Film o zbrodni i karze, o winie i prawdzie, która jest bolesna i na którą można spojrzeć z różnej perspektywy. Razem z młodym chłopakiem odkrywamy powoli mroczną przeszłość Hanny, ale wspomnienia dobrych chwil nie pozwalają nam ocenić jej jednoznacznie negatywnie. Lektor to kolejny wspaniały film tych twórców, a nawet najlepszy z nich.
Krótka recenzja, a zgadzam się z każdym słowem. Sam nie byłem w stanie ocenić Hanny, jaką była kobietą, czemu zrobiła pewne rzeczy, co czuła, co myślała...Piękna, ale smutna historia kobiety, która bała się swoich słabości i ponad wszystko pragnęła miłości...Polecam.
Dokładnie takze sie calkowiecie zgadzam Film mnie poruszył, zmusil do refleksji do bardzo dobre kina zasługuje na zainteresowanie..
Cieszę się, że wątek obozów koncentracyjnych nie zdominował tego filmu. Mamy tutaj interesującą historię miłosną, czarną przeszłość bohaterki i motywy jej działań. Mnie się bardzo podobał.
Mówić o rzeczach ważnych unikając komunałów,nie jest łatwo...poległo na tym wielu ,chociażby Redford w "Lions for Lambs" Stephen Daldry dokonał tej sztuki ...wspaniały film.:D
Dokładnie! Nie jest prostą sztuką opowiedzieć historię bez jej oceny. Jemu się to udało i chwała mu za to :)

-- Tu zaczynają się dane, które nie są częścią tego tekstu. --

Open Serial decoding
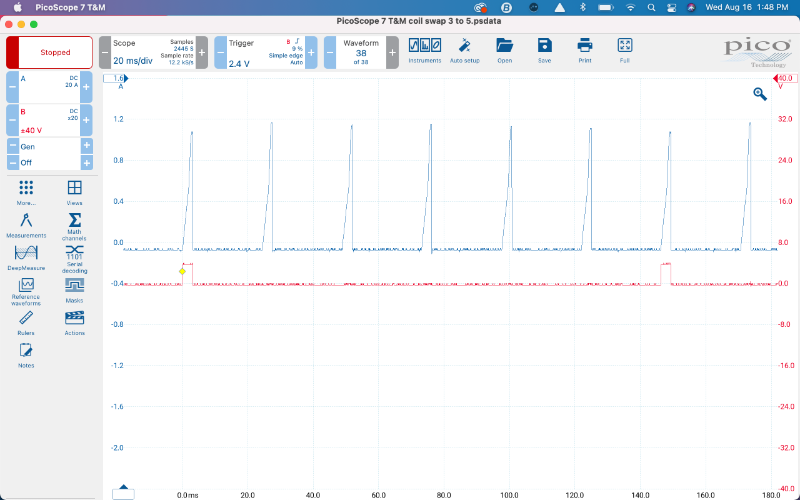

Prawda, która jest bolesna to fakt, że to kolejny film w którym Niemcy są winni przez analfabetów a jedynymi ich ofiarami są żydzi. Jak tak dalej pójdzie to sami w to uwierzymy i te 5-6 milionów Polaków - ofiar tamtej wojny okaże się jedynymi zbrodniarzami.
Myślę, że trochę przesadzasz, przecież to fikcja literacka, a nie film historyczny czy dokumentalny. Każdy ma swój rozum i wie, że na takie czyny nie ma usprawiedliwienia. Film chciał pokazać nam nie samą zbrodnię, jakiej dokonała Hanna, ale jej osobę, jaka była, jak te wydarzenia wpłynęły na jej życie i chłopaka, który się w niej zakochał. Pod tym względem wejdzie na stałe do kanonu klasyki kina. Moim zdaniem warto zobaczyć.
A ja żałuję, że film nie skończył się w momencie ogłoszenia wyroku. Wtedy właśnie targała mną myśl "czy miłość jest ważniejsza niż przeszłość, moralność, sprawiedliwość?". Późniejsze sceny trochę przyćmiły te odczucia, chwilami za dużo było dopowiedziane, chwilami zdarzenia nic konkretnego nie wnosiły do filmu (zwłaszcza wizyta w Nowym Jorku). Szkoda mi trochę tej końcówki, mogła być lepsza.
Doskonale nakręcony i świetnie zagrany. Właściwie nie dopatrzyłem się jakiś potknięć. Spokojnie mogę polecić.
Myślę, że stanowi naprawdę dobrą konkurencję dla ich innego filmu, a mianowicie "Godzin". Który wg was był lepszy? Jak dla mnie jednak Lektor, chyba głównie przez fantastyczną Kate Winslet.
A moim zdaniem chyba jednak "Godziny". Bo tam fantastyczna była Julianne Moore, Nicole Kidman ciut słabsza, ale i tak znakomita, genialny był Ed Harris (chyba rola jego życia) no i Meryl Streep - nie dostała szansy ukazania w pełni swych możliwości, ale... To Meryl Streep. 4 świetne role w "Godzinach" kontra 1 w "Lektorze". Wybór prosty ;-)
Zas "Godziny" poruszają temat ogólniejszy, powszechniejszy... Temat, który może dotyczyć każdego z nas.